DNDI : Relancer la recherche sur les maladies négligées

Médecins Sans Frontières a commencé un programme de traitement des malades du sida par antirétroviraux (ARV) à la Blue House une structure de santé qui accueille des patients vivant dans le bidonville de Matharé à Nairobi.
©Chris de Bode

Après 30 ans d'abandon de R&D sur les maladies négligées, le DNDi montre qu'il est possible de développer des traitements adaptés aux besoins des malades. C'est pourquoi la DNDi lance aujourd'hui un appel aux pouvoirs publics pour qu'ils s'impliquent plus fortement en matière de R&D pour les maladies négligées.

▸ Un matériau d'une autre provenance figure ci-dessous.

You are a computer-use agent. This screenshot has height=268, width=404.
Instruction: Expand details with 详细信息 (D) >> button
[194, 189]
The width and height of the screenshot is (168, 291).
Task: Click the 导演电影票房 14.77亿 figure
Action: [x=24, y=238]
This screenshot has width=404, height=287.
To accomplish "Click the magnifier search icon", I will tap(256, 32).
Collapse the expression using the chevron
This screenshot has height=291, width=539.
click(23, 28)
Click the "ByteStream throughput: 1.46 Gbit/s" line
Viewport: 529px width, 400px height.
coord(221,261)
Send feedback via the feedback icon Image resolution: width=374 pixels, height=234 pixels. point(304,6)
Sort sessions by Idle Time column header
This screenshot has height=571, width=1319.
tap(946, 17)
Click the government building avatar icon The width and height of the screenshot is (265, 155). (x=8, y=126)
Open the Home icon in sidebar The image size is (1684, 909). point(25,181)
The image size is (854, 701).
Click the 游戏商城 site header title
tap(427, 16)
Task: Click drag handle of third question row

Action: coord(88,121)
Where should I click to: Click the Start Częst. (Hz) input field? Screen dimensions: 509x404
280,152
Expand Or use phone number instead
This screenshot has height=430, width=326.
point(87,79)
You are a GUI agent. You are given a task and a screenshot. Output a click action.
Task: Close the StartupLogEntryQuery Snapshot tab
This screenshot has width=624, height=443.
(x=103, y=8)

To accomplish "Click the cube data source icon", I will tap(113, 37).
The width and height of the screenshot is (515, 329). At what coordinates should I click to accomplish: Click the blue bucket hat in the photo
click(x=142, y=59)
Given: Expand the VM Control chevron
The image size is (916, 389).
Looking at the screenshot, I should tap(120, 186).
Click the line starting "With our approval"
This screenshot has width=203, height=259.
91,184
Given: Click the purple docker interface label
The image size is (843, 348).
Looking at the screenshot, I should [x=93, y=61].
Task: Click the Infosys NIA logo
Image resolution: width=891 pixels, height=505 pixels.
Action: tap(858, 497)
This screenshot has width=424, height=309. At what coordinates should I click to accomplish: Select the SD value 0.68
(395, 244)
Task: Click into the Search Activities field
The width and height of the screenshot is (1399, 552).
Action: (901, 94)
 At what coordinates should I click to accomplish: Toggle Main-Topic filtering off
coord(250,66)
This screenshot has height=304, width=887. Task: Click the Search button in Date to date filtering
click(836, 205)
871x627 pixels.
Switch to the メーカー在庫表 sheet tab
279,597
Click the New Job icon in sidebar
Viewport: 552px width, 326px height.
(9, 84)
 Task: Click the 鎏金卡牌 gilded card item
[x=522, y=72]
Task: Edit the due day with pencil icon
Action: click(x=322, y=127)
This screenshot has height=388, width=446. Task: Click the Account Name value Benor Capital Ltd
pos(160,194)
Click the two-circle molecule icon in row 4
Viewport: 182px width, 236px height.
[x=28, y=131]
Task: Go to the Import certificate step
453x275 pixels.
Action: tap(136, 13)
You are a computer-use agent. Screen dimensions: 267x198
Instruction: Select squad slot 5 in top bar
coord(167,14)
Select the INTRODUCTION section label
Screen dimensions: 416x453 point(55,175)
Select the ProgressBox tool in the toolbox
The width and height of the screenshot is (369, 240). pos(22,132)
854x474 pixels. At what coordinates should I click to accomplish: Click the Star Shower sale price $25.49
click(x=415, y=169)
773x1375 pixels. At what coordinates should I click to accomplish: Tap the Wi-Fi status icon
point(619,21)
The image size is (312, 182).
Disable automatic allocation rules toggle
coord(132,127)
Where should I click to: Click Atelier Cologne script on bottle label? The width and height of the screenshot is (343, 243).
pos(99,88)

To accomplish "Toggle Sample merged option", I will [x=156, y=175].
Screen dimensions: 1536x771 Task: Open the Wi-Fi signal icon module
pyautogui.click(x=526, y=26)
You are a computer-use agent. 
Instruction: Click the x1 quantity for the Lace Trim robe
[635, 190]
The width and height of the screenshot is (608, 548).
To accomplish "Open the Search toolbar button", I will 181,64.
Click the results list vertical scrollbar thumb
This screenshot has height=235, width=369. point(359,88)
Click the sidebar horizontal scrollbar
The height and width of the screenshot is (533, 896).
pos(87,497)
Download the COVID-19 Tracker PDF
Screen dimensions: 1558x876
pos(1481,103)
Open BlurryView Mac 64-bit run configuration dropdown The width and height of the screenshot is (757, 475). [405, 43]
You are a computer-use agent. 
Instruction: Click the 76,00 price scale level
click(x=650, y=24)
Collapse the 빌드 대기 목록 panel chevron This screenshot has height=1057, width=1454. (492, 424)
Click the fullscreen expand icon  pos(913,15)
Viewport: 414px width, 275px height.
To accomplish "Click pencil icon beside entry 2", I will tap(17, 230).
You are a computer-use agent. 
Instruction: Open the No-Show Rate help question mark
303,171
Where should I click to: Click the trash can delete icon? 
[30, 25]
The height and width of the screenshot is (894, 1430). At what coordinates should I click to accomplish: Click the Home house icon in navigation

Chaque jour, plus de 35 000 personnes meurent de maladies infectieuses telles que le sida, le paludisme, la tuberculose et de maladies négligées comme la leishmaniose, la maladie de Chagas ou la maladie du sommeil. Ces décès sont dus à l'absence de traitements efficaces ou adaptés aux besoins des malades.

"Sans diagnostics, vaccins, ou médicaments répondants aux besoins spécifiques des malades des pays pauvres, nous allons continuer à manquer des moyens de traitement efficaces", remarque le Dr Jean-Hervé Bradol, président de Médecins Sans Frontières. "Et c'est parce que nous ne disposons pas de ces outils que nous sommes parfois obligés d'adapter notre mode de prise en charge médicale", ajoute-t-il. C'est notamment le cas de nos programmes de prise en charge des malades du sida, où nous avons dû, comme au Malawi, simplifier les protocoles et décentraliser le suivi des malades, afin de prendre en charge plus de 4.000 patients. Ou pour la tuberculose, où nos équipes ont mis en place dans plusieurs programmes des protocoles de traitement de 6 mois (au lieu de 8) et proposent aux malades de venir en consultation une seule fois par mois, au lieu de se rendre quotidiennement dans une structure de santé pour prendre leur traitement sous supervision médicale, comme le recommande toujours l'OMS.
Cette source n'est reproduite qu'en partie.